Unsurprisingly, low paid security officers must have multiple jobs in order to survive – many left quarantine hotels to drive ride share and undertake other roles that exposed them to the wider public. None of this should surprise anyone with experience of the manpower security industry – or its customers.
It’s been claimed security companies did not use regular officers but instead contracted staff on lower rates of pay specifically for the task – this is a practise widely used by organisations hiring additional security officers (and in some cases security technicians), as it allows suppliers to prise margin out of an inadequate budget.

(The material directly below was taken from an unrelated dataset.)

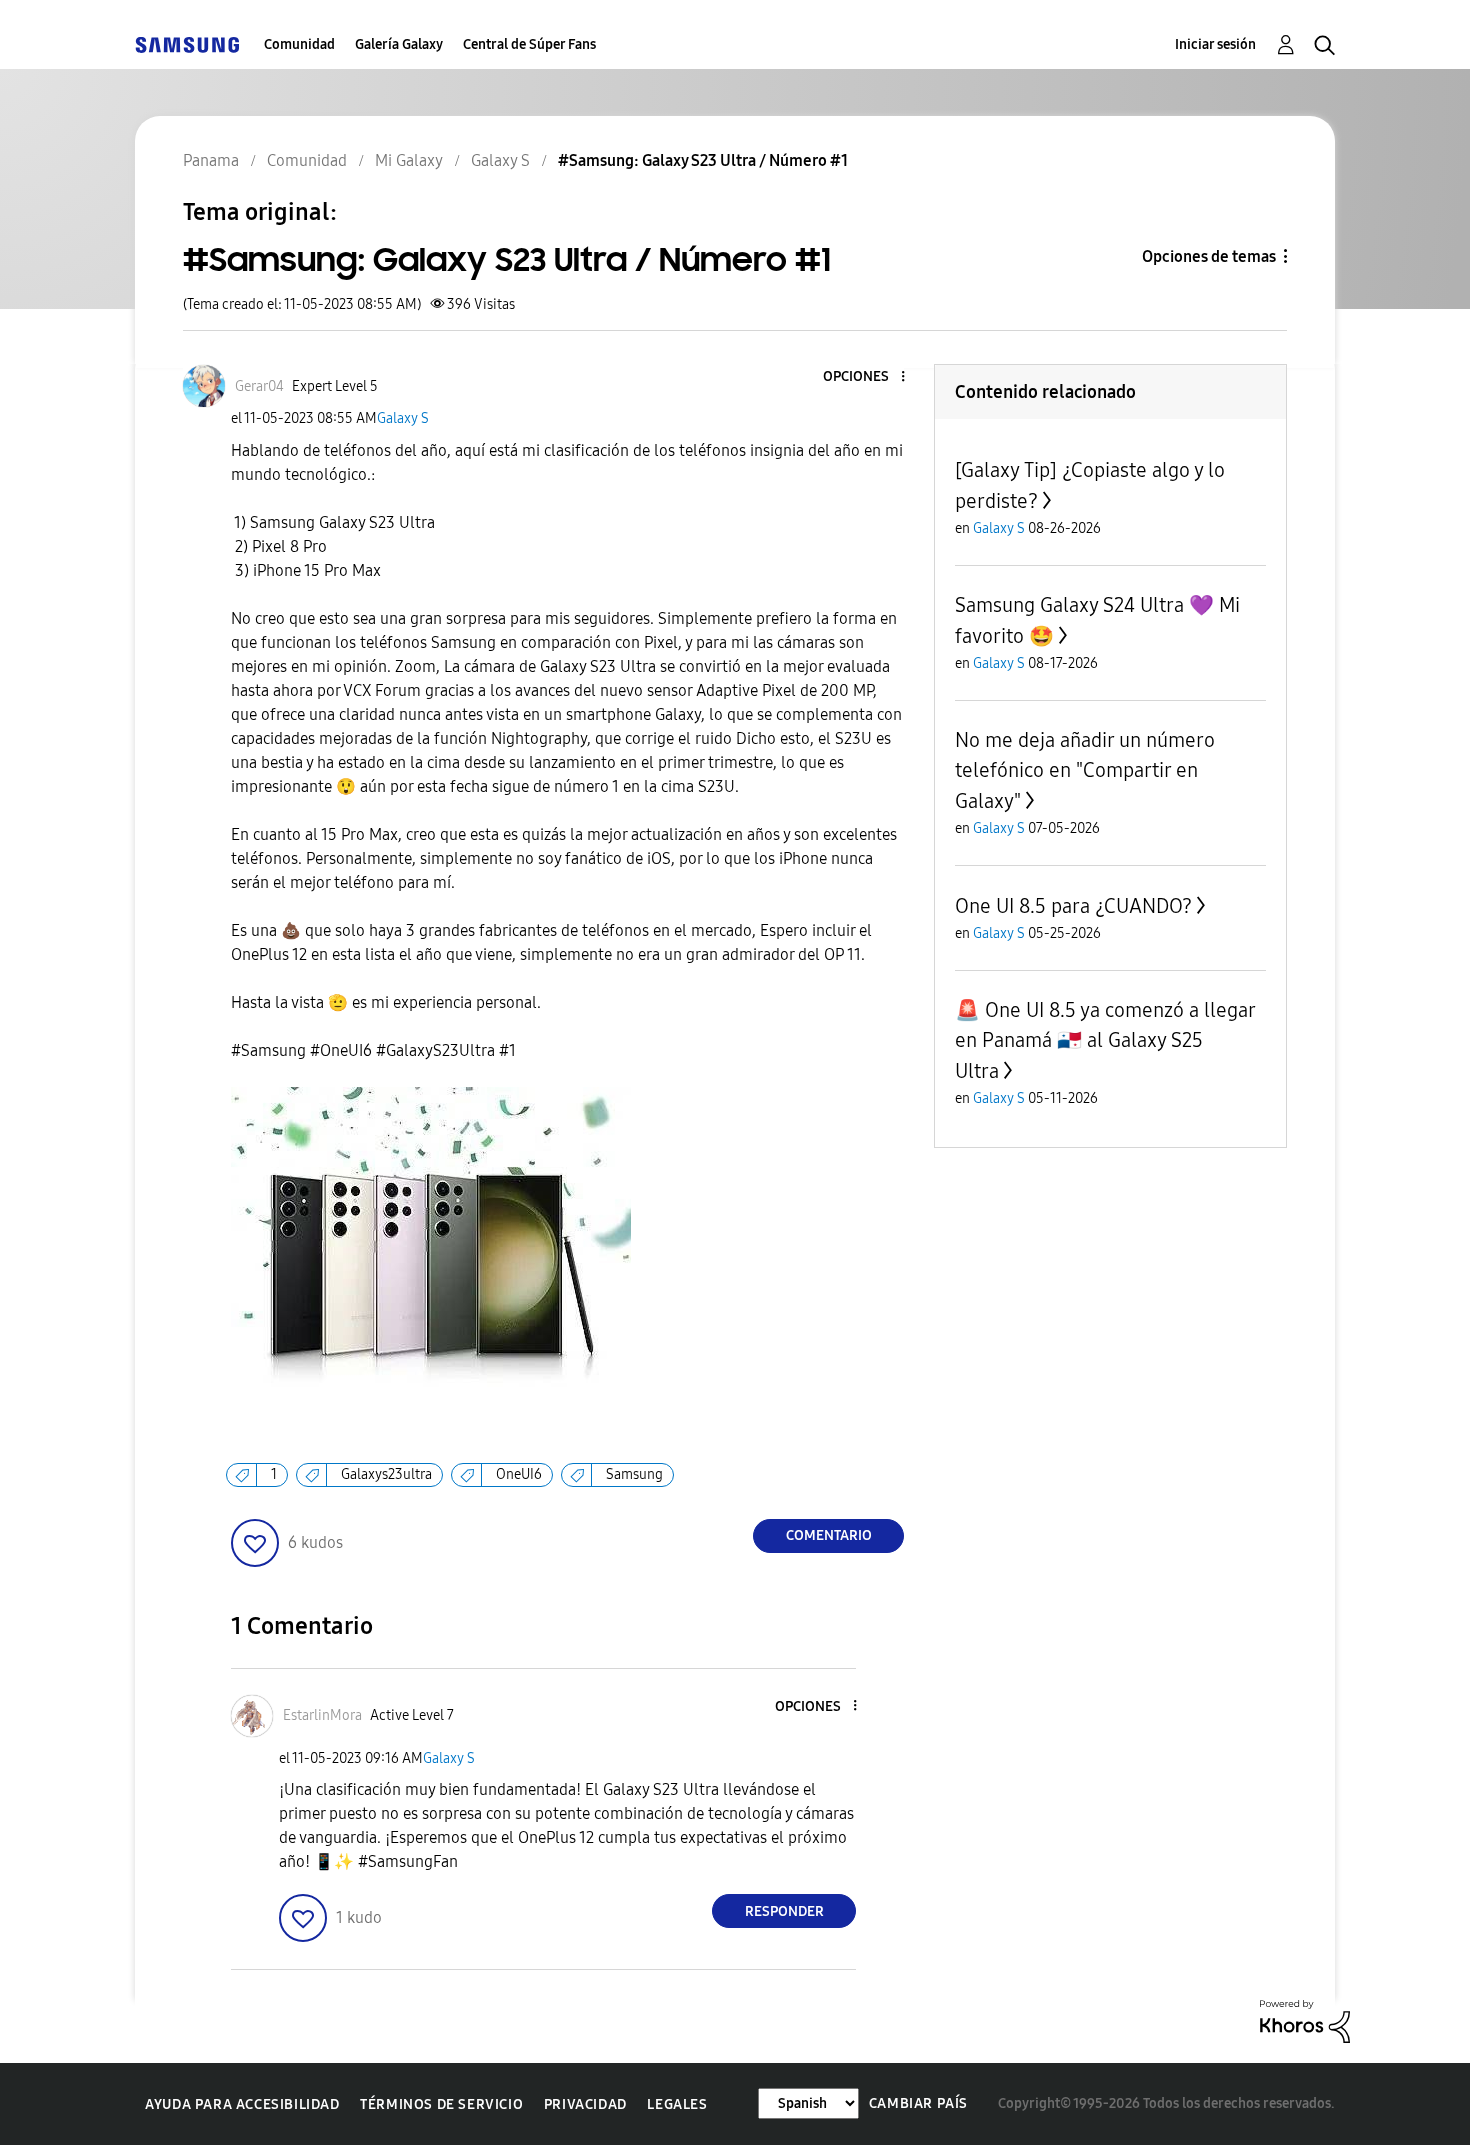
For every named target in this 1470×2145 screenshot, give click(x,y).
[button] (870, 377)
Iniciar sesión (1215, 44)
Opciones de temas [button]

A $3 million enquiry being conducted into the affair has been told there may be a link between failures in the quarantine hotels in Victoria and almost all COVID-19 cases in a deadly second wave playing out across Victoria and NSW – though the allegation this has anything to do with security officers remains unproven.
“Information already available to the inquiry suggests the possibility of a link between many of the cases of coronavirus identified in the Victorian community in the past few weeks, and persons who were quarantined under the hotel quarantine programme,” senior assisting counsel Tony Neal said.
“Comments made by the chief health officer to the media have suggested that it might even be that every case of COVID-19 in Victoria in recent weeks, could be sourced to the hotel quarantine programme.”